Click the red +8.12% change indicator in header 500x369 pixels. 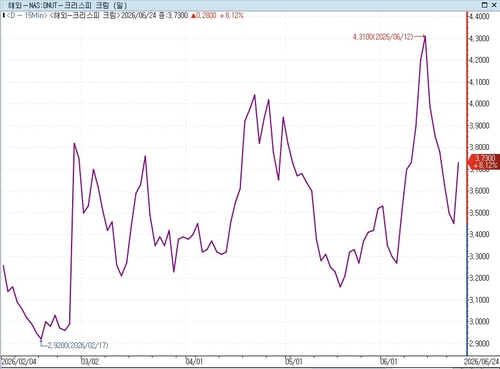(232, 15)
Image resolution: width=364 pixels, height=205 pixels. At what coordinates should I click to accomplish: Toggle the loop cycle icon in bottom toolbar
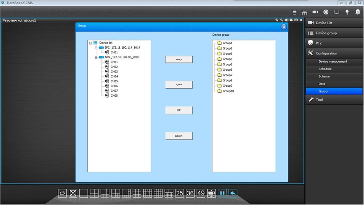click(62, 193)
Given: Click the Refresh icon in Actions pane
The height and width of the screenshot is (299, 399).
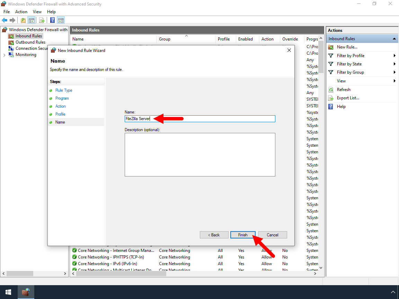Looking at the screenshot, I should [331, 89].
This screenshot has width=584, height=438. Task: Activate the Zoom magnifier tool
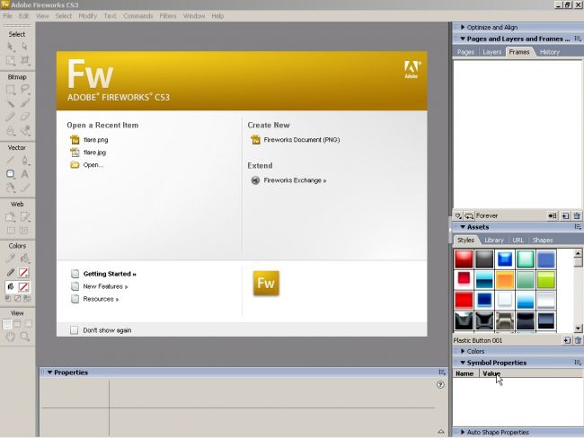(x=25, y=337)
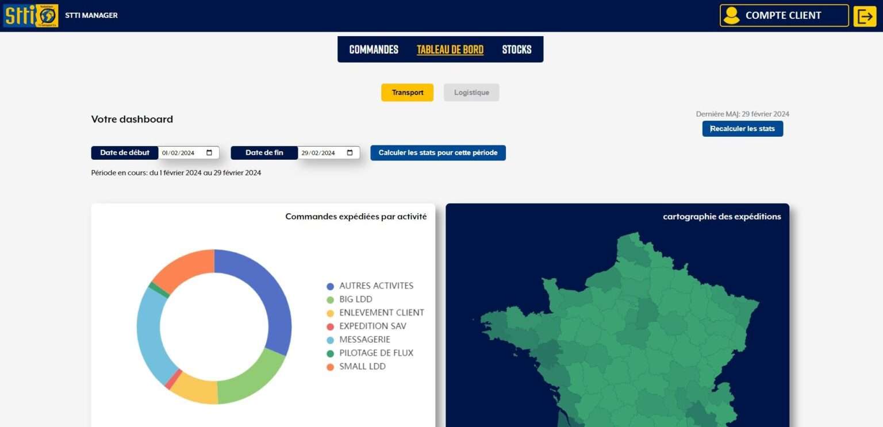Viewport: 883px width, 427px height.
Task: Click the STTI logo in the top bar
Action: (30, 16)
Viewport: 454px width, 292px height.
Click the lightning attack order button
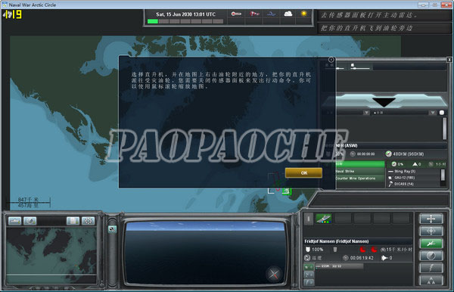click(x=431, y=269)
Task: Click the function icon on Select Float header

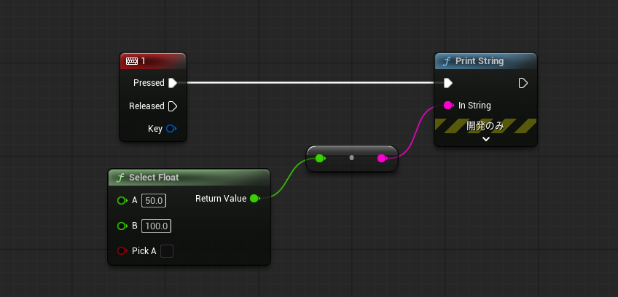Action: 120,178
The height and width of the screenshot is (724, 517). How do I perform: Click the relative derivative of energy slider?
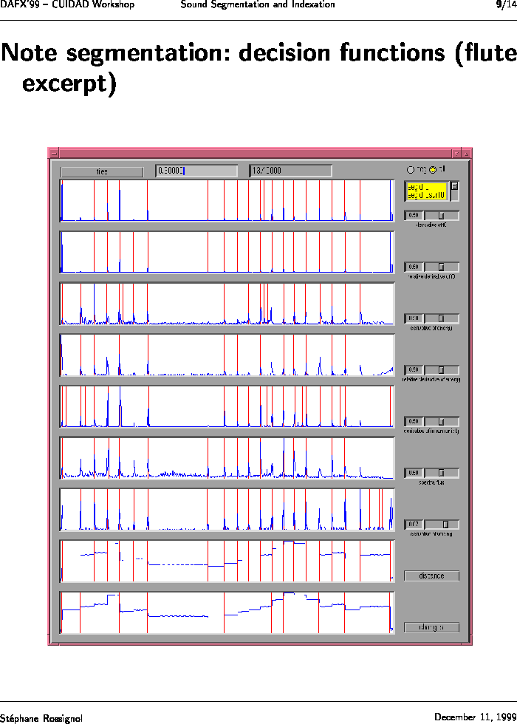[441, 369]
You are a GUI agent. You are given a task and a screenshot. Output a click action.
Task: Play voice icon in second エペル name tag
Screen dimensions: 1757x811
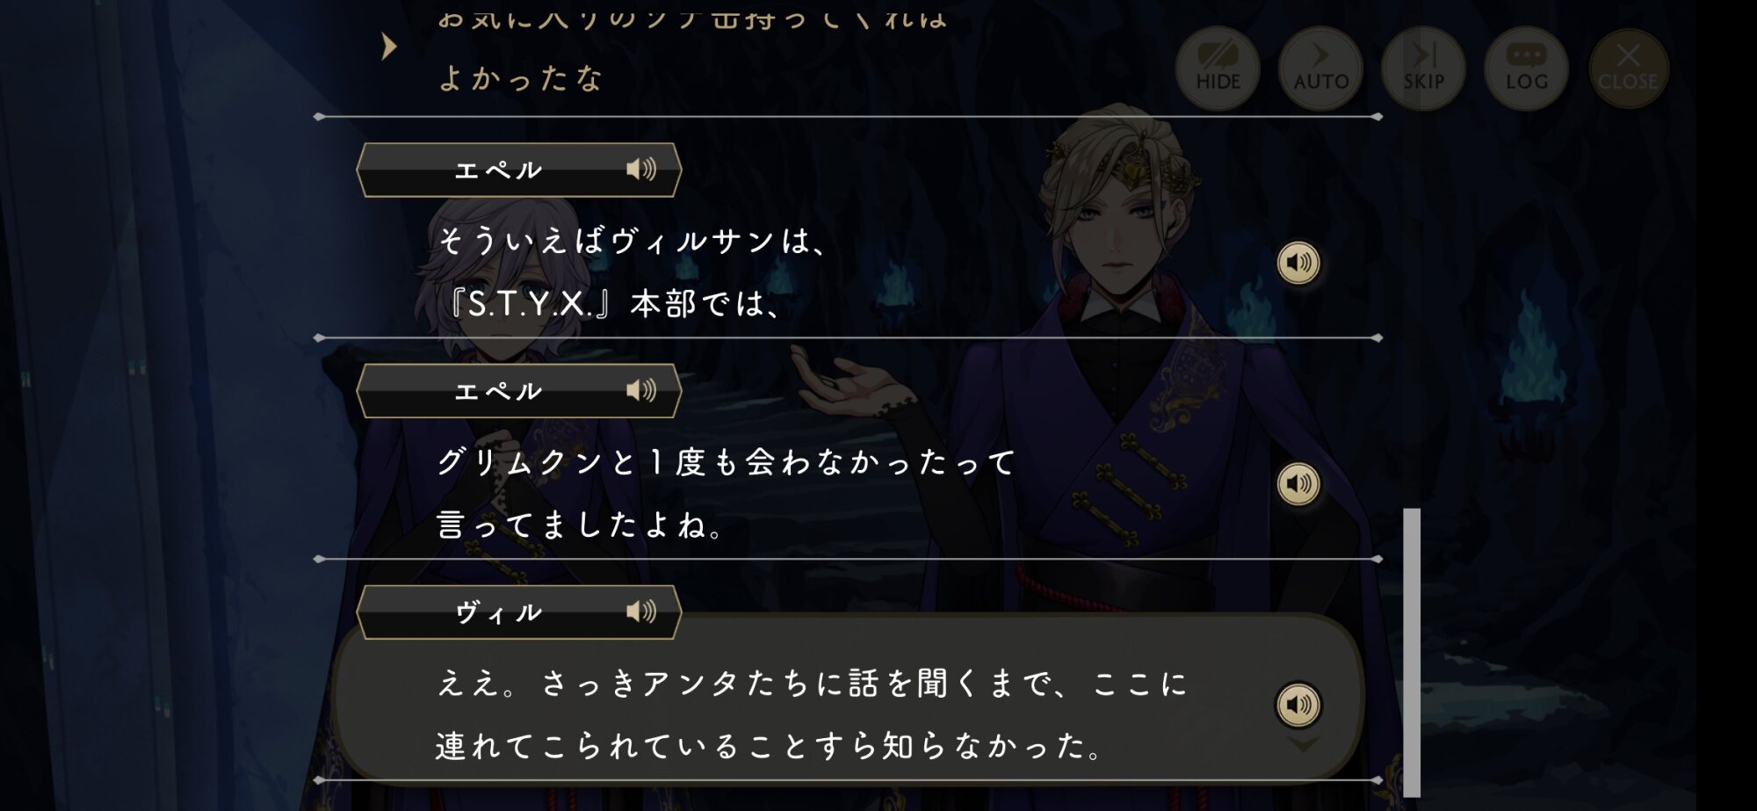click(x=641, y=390)
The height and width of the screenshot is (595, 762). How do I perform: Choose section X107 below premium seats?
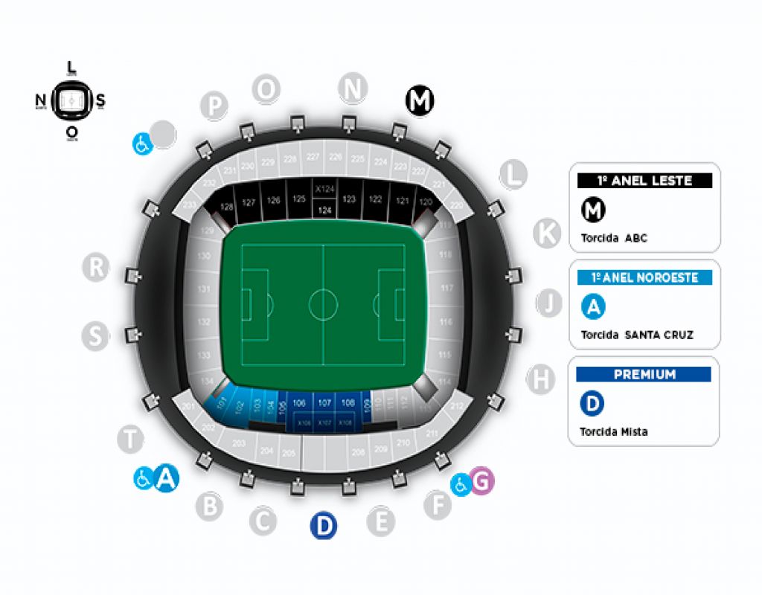pos(324,423)
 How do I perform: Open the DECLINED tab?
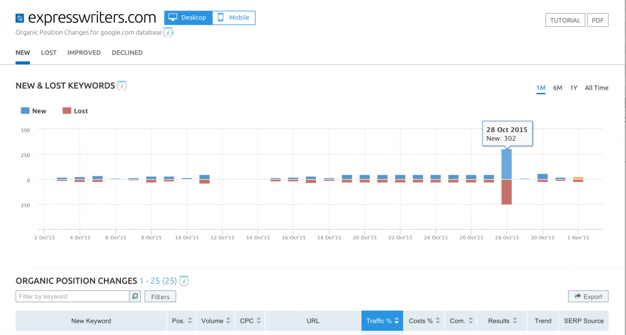(x=127, y=53)
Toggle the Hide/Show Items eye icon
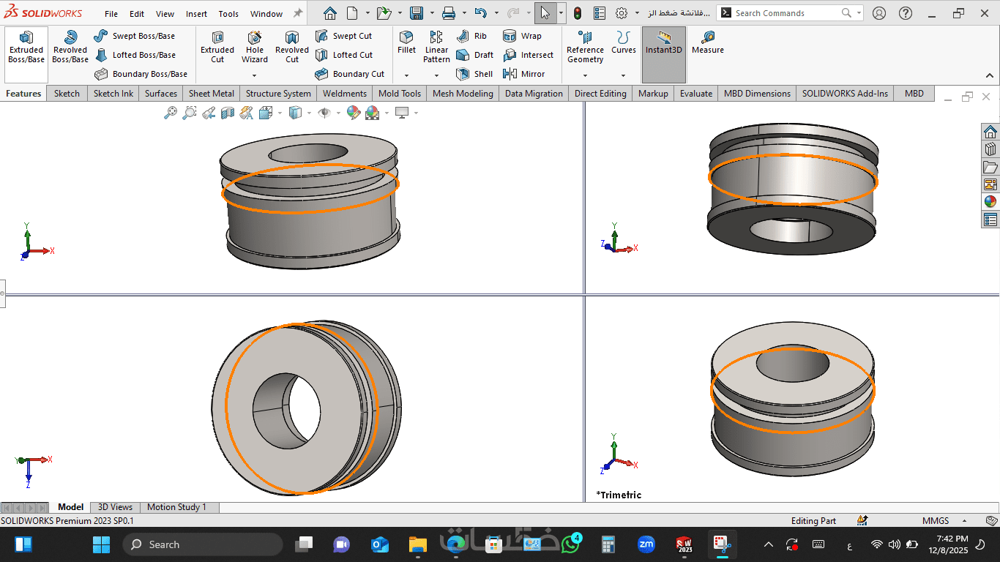1000x562 pixels. 324,113
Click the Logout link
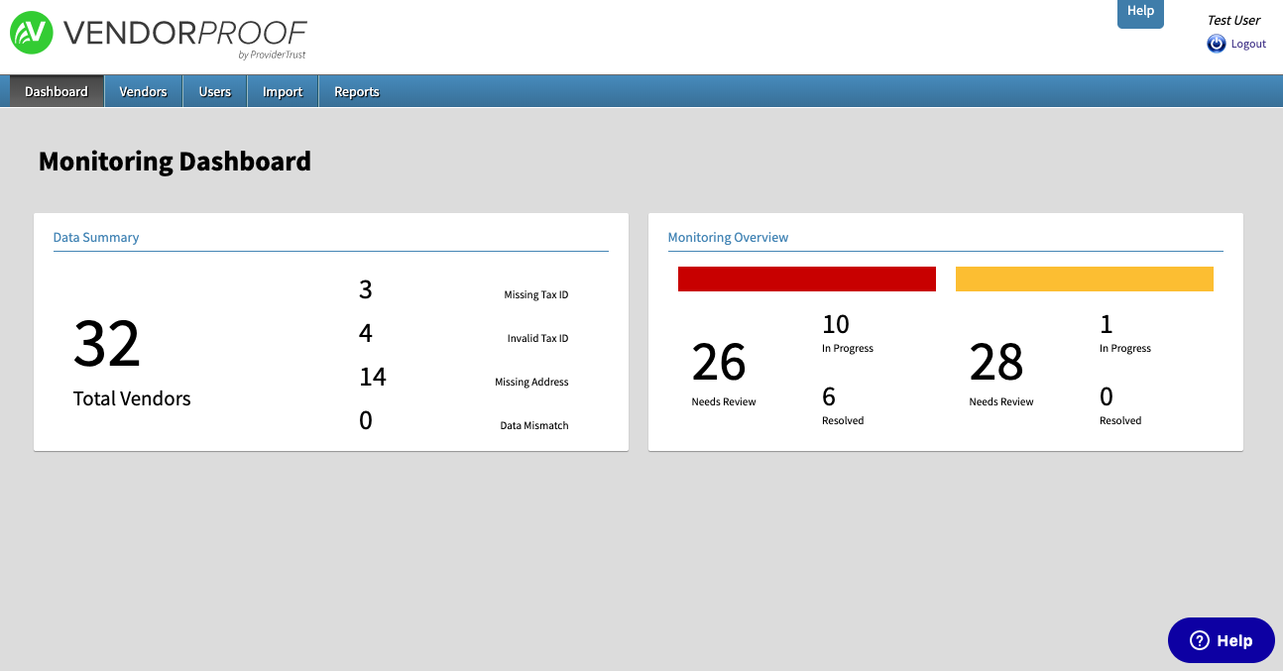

....

**TASK TO CARRY OUT**
Given the listing above, retype only the span of lines from the line with "Given: Click the Refresh icon in Actions pane" up to and including the line with "You are a GUI", exactly as it stands and without pictures.

**COMPLETED TASK**
Given: Click the Refresh icon in Actions pane
The height and width of the screenshot is (299, 399).
Looking at the screenshot, I should [331, 89].
This screenshot has width=584, height=438. Task: Activate the Zoom magnifier tool
(x=25, y=337)
Viewport: 883px width, 427px height.
Task: Click the STTI logo in the top bar
Action: (30, 16)
Viewport: 454px width, 292px height.
Click the lightning attack order button
click(x=431, y=269)
Task: Click the function icon on Select Float header

Action: 120,178
The height and width of the screenshot is (724, 517). How do I perform: Click the relative derivative of energy slider?
[441, 369]
You are a GUI agent. You are given a task and a screenshot. Output a click action.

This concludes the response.